Corpora: CFP NTCIR WS3 (200/2001): Evaluation of IR, QA, Summarization
Noriko Kando
kando at nii.ac.jp
Tue Sep 25 07:25:34 UTC 2001
... apology for duplicated post.
The application deadline is reaching. Please register now!
==========================================================================
CALL FOR PARTICIPATION
The Third NTCIR Workshop (2001/2002)
Evaluation of Information Retrieval, Q&A, and Summarization
September 2001 - October 2002
Meeting: October 8-10, 2002, NII, Tokyo Japan
URL: http://research.nii.ac.jp/ntcir/workshop/
enquiries: ntcadm at nii.ac.jp
===========================================================================
An evaluation workshop of Asian language text retrieval, Q&A, and text
summarization will be held from September 2001 to October, 2002.
Participation is invited from anyone interested in retrieval of various
kind of text and cross-lingual information retrieval of Asian languages
from large-scale collections, and Q&A and text summarization of Japanese
texts.
This year we picked five areas of research as task, Cross Language
Retrieval, Patent Retrieval, Question Answering, Automatic Text
Summarization, and Web Retrieval. An optional task is available in
Patent Retrieval and Web Retrieval Tasks. Any proposal using the data
provided are welcome for the optional task and we hope it will provide
an exploratory occasion for new tasks.
WORKSHOP OBJECTIVES
* To encourage research in information retrieval, Q&A, and text
summarization by providing reusable test collections.

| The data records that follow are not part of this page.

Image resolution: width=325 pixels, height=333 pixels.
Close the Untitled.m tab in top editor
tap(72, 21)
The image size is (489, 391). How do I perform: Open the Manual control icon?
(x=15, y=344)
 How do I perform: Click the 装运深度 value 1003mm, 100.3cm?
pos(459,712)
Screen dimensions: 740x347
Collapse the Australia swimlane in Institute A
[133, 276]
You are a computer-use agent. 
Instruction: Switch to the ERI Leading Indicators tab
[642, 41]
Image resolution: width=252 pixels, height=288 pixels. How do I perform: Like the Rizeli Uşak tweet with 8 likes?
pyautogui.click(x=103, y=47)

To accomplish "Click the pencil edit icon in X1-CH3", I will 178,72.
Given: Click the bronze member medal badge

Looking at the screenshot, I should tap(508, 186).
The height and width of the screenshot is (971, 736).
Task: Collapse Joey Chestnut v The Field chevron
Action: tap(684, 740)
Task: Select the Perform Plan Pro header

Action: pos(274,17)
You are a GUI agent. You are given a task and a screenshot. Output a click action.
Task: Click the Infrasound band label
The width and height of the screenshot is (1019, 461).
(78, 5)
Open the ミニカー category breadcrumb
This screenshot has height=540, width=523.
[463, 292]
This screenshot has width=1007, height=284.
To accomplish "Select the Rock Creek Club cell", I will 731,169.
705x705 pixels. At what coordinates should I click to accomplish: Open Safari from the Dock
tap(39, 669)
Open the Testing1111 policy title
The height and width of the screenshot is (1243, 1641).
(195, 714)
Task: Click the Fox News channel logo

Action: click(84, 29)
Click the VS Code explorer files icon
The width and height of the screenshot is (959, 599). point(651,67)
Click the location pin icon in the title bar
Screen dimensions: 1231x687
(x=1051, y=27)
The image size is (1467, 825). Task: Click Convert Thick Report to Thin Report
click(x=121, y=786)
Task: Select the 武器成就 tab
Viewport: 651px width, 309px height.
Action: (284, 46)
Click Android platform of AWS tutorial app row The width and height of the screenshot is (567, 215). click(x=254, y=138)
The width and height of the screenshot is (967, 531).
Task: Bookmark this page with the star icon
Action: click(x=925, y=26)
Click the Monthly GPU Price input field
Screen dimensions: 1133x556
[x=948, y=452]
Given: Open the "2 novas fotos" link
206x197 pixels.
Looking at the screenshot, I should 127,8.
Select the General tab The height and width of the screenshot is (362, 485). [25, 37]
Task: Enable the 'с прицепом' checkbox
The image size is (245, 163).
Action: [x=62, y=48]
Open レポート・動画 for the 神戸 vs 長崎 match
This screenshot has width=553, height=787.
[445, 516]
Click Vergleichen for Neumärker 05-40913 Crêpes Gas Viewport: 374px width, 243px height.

* To provide a forum for research groups interested in comparing
results and exchanging ideas or opinions in an informal atmosphere
* To improve the quality of the test collections based on the
feedback from participants.
TASK DESCRIPTION
Below is a brief summary of the tasks envisaged for the Workshop.
A participant will conduct one or more of the tasks or subtasks below.
Participation in only one subtask (for example Japanese monolingual IR
(J-J) in the CLIR Task) is available:
1. Cross Language Retrieval Task (clir)
Documents and topics are in four languages (Chinese, Korean, Japanese
and English)
* Multilingual CLIR (MLIR): Search document collection more than one
languages by one of four languages of topics.excepting Korean
documents.
* Bilingual CLIR (BLIR): Search of any two different languages as
language and documents, excepting search of English documents
* Single Lanugage IR (SLIR): Monolingual Search of Chinese, Korea, or
Japanese.
DOCUMENT: newspapers publish in Asia:
- Chinese: CIRB010, United Daily News (1998-1999)
- Korean: Korea Economic Daily (1994)
- Japanese: Mainichi Newspaper (1998-1999)*
- English: Taiwan News and China English News (1998-1999),
Mainichi Daily News (1998-1999)*
2. Patent Retrieval Task (patent)
* Main Task
o Cross-language Cross-DB retrieval: retrieve patents in
response to J/E/C newspaper articles associated with
technology and commercial products.
o Monolingual Associative Retrieval: retrieve patents associated
with an input Japanese patent
* Optional task: Any research reports are invited on patent
processing using the above data, including, but not limited to:
generating patent maps, paraphrasing claims, aligning claims
and examples, summarization for patents, clustering patents.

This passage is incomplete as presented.